On Thursday, September 12, five English majors, Maya Nesbitt-Schnadt, Zia Pollis, Dan Primka, Kashaf Qureshi, and Ben Read, who had all received Eddings Grants for the summer, gave presentations on their projects at the Parker House. Each recipient received up to $3,000 to pursue the project of their choice of anything from academic to creative work. 

After some wining, dining, and even a little schmoozing with other students and English faculty, the party moved downstairs to the basement for the presentations, presided over by Michael Faletra. 

Ben Read (‘21) detailed his summer internship at Spokane Public Radio producing the show The Bookshelf, a half-hour program presenting serialized book readings read by the voices of Spokane. The most recent book was Jonathan Johnson’s memoir The Desk on the Sea.

Dan Primka (‘21) spent two weeks at Yale’s Beinecke Library digging through Eugene O’Neill’s archives for material on or surrounding his play The Iceman Cometh, a bar-room tragedy about the need to lie to oneself to live. Besides seeing how the play and O’Neill’s existential quandry developed throughout the various drafts, Primka tried to figure out why O’Neill delayed the publication of the work. Written in 1939 at the beginning of the Second World War, O’Neill locked copies of the manuscript in a safe until 1946. In letters to his publishers in 1940, O’Neill lamented that “the theatre has seemed to me about the most unimportant doll’s house on earth.” Later in an interview he said, “I have to get back to a sense of writing being worthwhile. In fact, I’d have to pretend.” O’Neill spent his last years facing his own pipedream and the uncertainty of the value of his life’s work. 

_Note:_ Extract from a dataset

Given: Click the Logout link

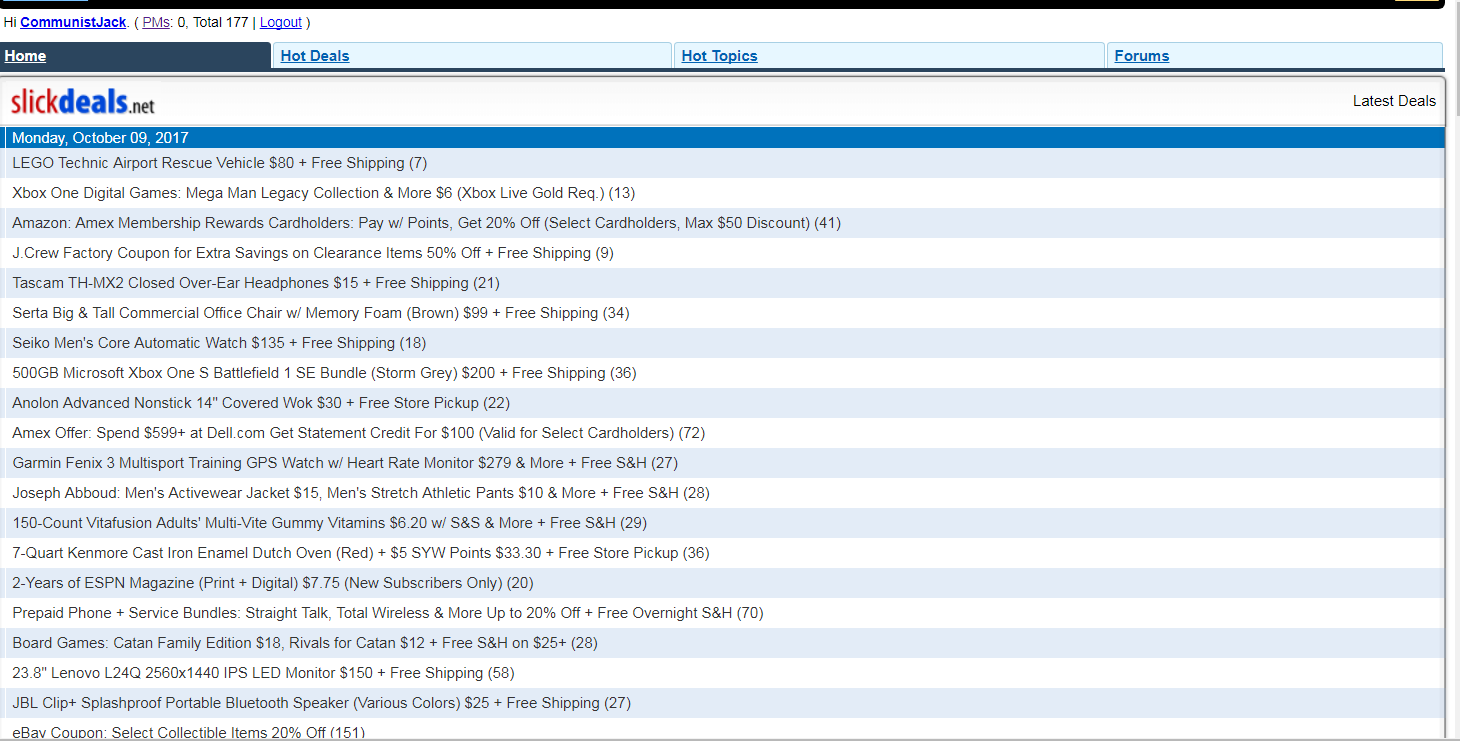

Kashaf Qureshi (‘20) stated that she “had the opportunity to research Martin Delrio, a Spanish-Dutch Jesuit Humanist scholar and theologian who lived from 1551-1608.” She was specifically looking at his Sacred Adages of the New and Old Testament, Part II in the Sabbe Library in Leuven, Belgium. Delrio’s work discussed passages from the Bible and gave various versions and explications of the adage. One example from Proverbs 19:25 read, “Flog a mocker, and the simple will be wise.” Delrio gives other versions of the adage such as one from Occumenius that reads, “Wise are those who are cautious due to another’s peril.” Kashaf also displayed a copy of the book for people to view afterwards. 

Zia Pollis (20’) went to the Northwest Undergraduate Conference on Literature in March and was selected to present on a creative nonfiction panel about writing space or place. Pollis wrote a beautiful personal essay on the culture of woodcutting and wood burning in Northern New Mexico. Pollis writes, “On the coldest nights, when the darkness seems a little too close to the windows, we burn cedar as a benediction, as a blessing. Something Dad will fill a fire shovel with hot coals and sprinkle copal and sage and cedar brush down upon them. He hotboxes the house with prayer smoke, coughing the cold breath of depression out of his body.”

Maya Nesbitt-Schnadt (20’) traveled to Dublin, Ireland to attend the Bloomsday Festival and follow in the footsteps of Leopold Bloom, the protagonist of James Joyce’s Ulysses. Joyce claimed that one could rebuild Dublin from his descriptions in Ulysses; Nesbitt-Schandt wanted to see how closely the city and its architecture aligned with Joyce’s text, but also how Joyce’s literary legacy and writing has shaped the city. She also explored how it felt to be a tourist specifically being a British tourist in Ireland. She complimented all of her travels with an essay and smaller free writes in the style of Joyce.

The Eddings Opportunity Grants are a wonderful resource for English majors to pursue a wide range of personal, academic, or career-related interests that are generally related to the department. The deadline for the fall semester is November 20th.